## Document section:

##########

I have always been active, playing most sports in high school and then football in college. After all of that, I started to run, and it got to be pretty important to me.
However, slowly but surely, running started to hurt with every step. Not screaming pain, but more like a pain telling you ‘If you keep doing this you are not going to be able to walk when you at older,’ type of pain.
I still wanted to run, so I said to myself let’s try and fix this! I have had 200 + physical therapy appointments and five knee surgeries. This post is to celebrate, and reflect one year after my biggest, and most recent surgery!
All this, and I still can’t even come close to running. In fact, it is significantly worse than it was before. It’s still not possible to kneel in my reconstructed knee, and running is intense pain.
Long bus rides are torture, and huge temple stairs are intimidating. I find myself at the back of the pack of a hike even with significant Ibuprofen consumption. Worst of all getting into position for that perfect photo, I sometimes get stuck like an 80-year-old man.

##########

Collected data

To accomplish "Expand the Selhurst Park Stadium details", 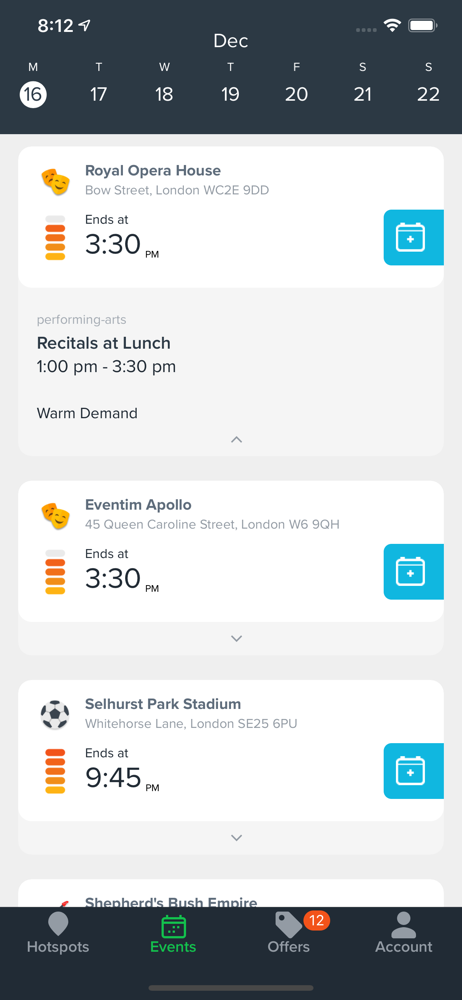I will pos(237,837).
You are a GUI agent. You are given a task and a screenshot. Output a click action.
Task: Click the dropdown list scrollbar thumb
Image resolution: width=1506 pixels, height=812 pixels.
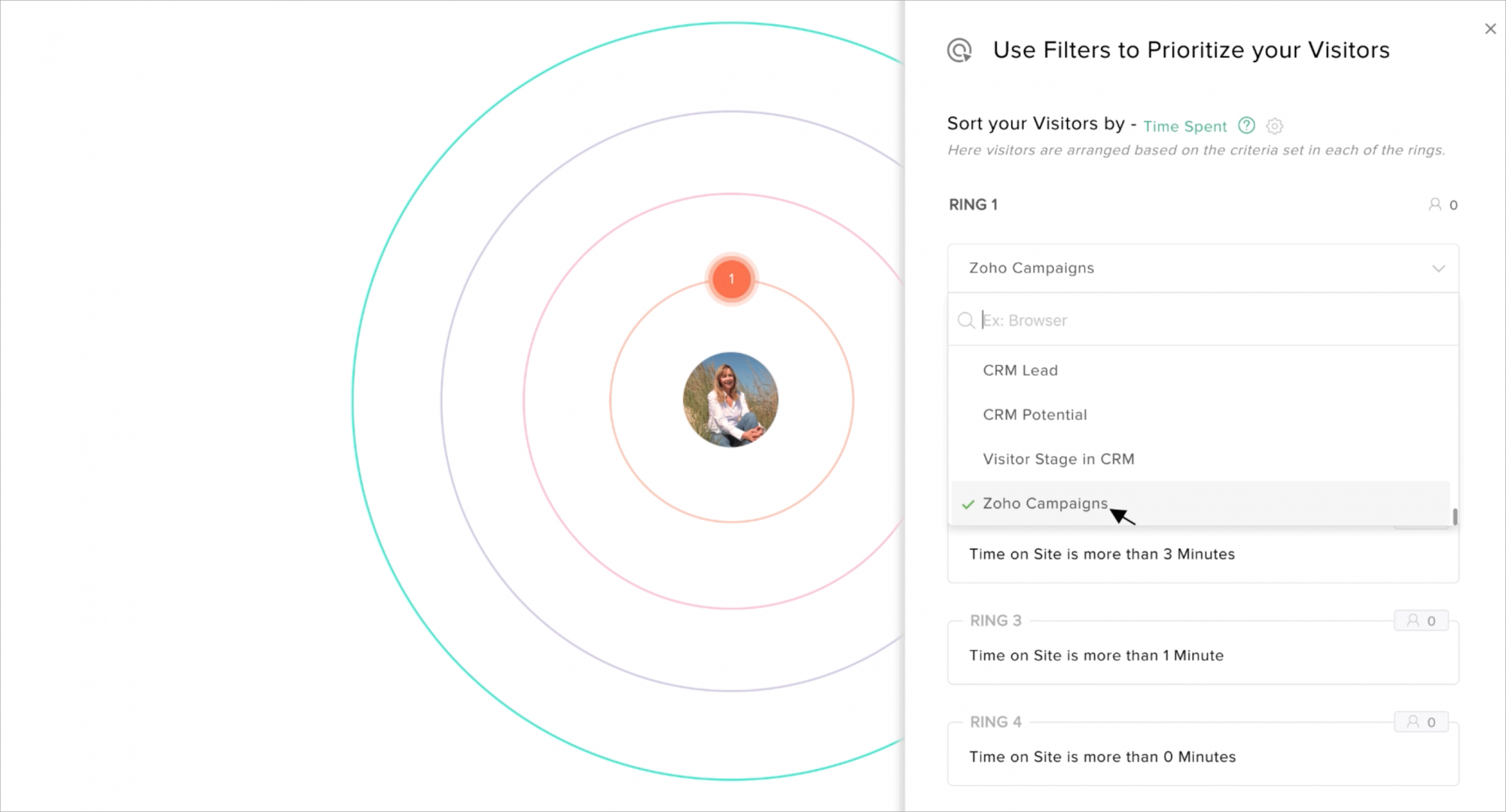click(1455, 517)
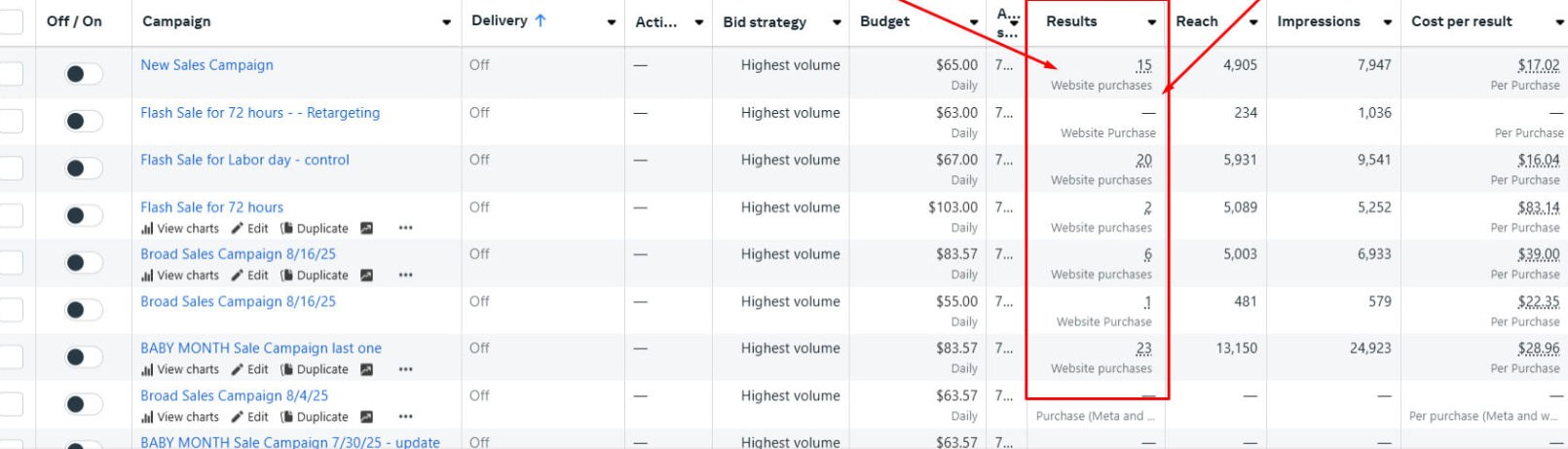Screen dimensions: 1568x449
Task: Expand the Results column dropdown
Action: 1152,22
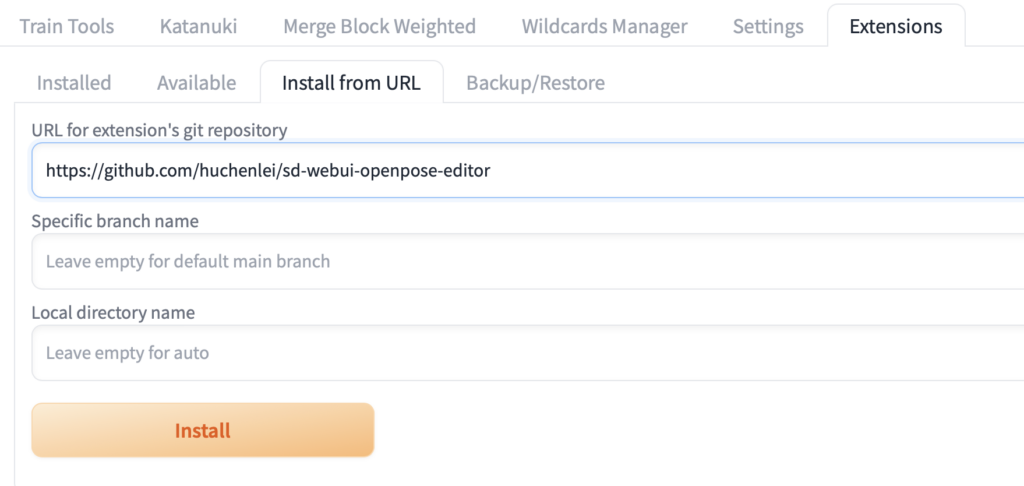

##########

## Assignment A:
In the post about running and knee surgery, how many knee surgeries does the writer say they have had?
## Assignment B:
Reproduce part of the post about running and knee surgery word for word, starting at "I still wanted" and stopping after "an 80-year-old man.".
## Assignment C:
Resume the post about running and knee surgery after its last sentence.

## Written answer A:
Five.

## Written answer B:
I still wanted to run, so I said to myself let’s try and fix this! I have had 200 + physical therapy appointments and five knee surgeries. This post is to celebrate, and reflect one year after my biggest, and most recent surgery!
All this, and I still can’t even come close to running. In fact, it is significantly worse than it was before. It’s still not possible to kneel in my reconstructed knee, and running is intense pain.
Long bus rides are torture, and huge temple stairs are intimidating. I find myself at the back of the pack of a hike even with significant Ibuprofen consumption. Worst of all getting into position for that perfect photo, I sometimes get stuck like an 80-year-old man.

## Written answer C:
This past month, it has been a year since I had some major work done, and I wanted to take you through what it’s been like & how it affects my travels.
First of all, what is an AMZ / ACI?
Sounds complicated… well, it is.
The first set of letters – ACI: stands for Artificial Cartilage Implant. Yes, I have cartilage that was taken from my knee in a previous surgery, synthesized in a lab in Boston, and then stuck back into my knee.
The Second set of letters – AMZ: stands for extremely painful and aggressive surgery, well actually, it stands for this long word: Anteromedialization! Okay, what the hell is that? Well, my kneecaps don’t fit properly in my knee joint.
The kneecap glides back and forth in a track, but mine weren’t exactly lined up, so the doctors had to basically realign them. Once they are realigned, they can put back on the new cartilage from the ACI part above, and I will be back in business.
Okay, the next part is a bit graphically described, if that kind of stuff bothers you, I have included a picture of a rainbow.
I still haven’t fully explained what all goes into the AMZ: In order to change the location of my knee cap, the doctors cut my tibia bone (the larger of the two lower leg bones about 2/3 of the way through and 4″ long from the front, and another 2/3 from the side same length.
So there is a chunk of bone still with a strap of tendon hooked on the other end to my knee cap. The bone piece is the ground and shaped to change the profile of my kneecap track. After it’s perfect, it is screwed the main part of what’s left of my tibia. Sounds fun, right? No, it’s as painful as it sounds.
Just head to YouTube for some graphic videos here is an animated version that is less gruesome, but if you want to see the real deal, there are probably others on the side.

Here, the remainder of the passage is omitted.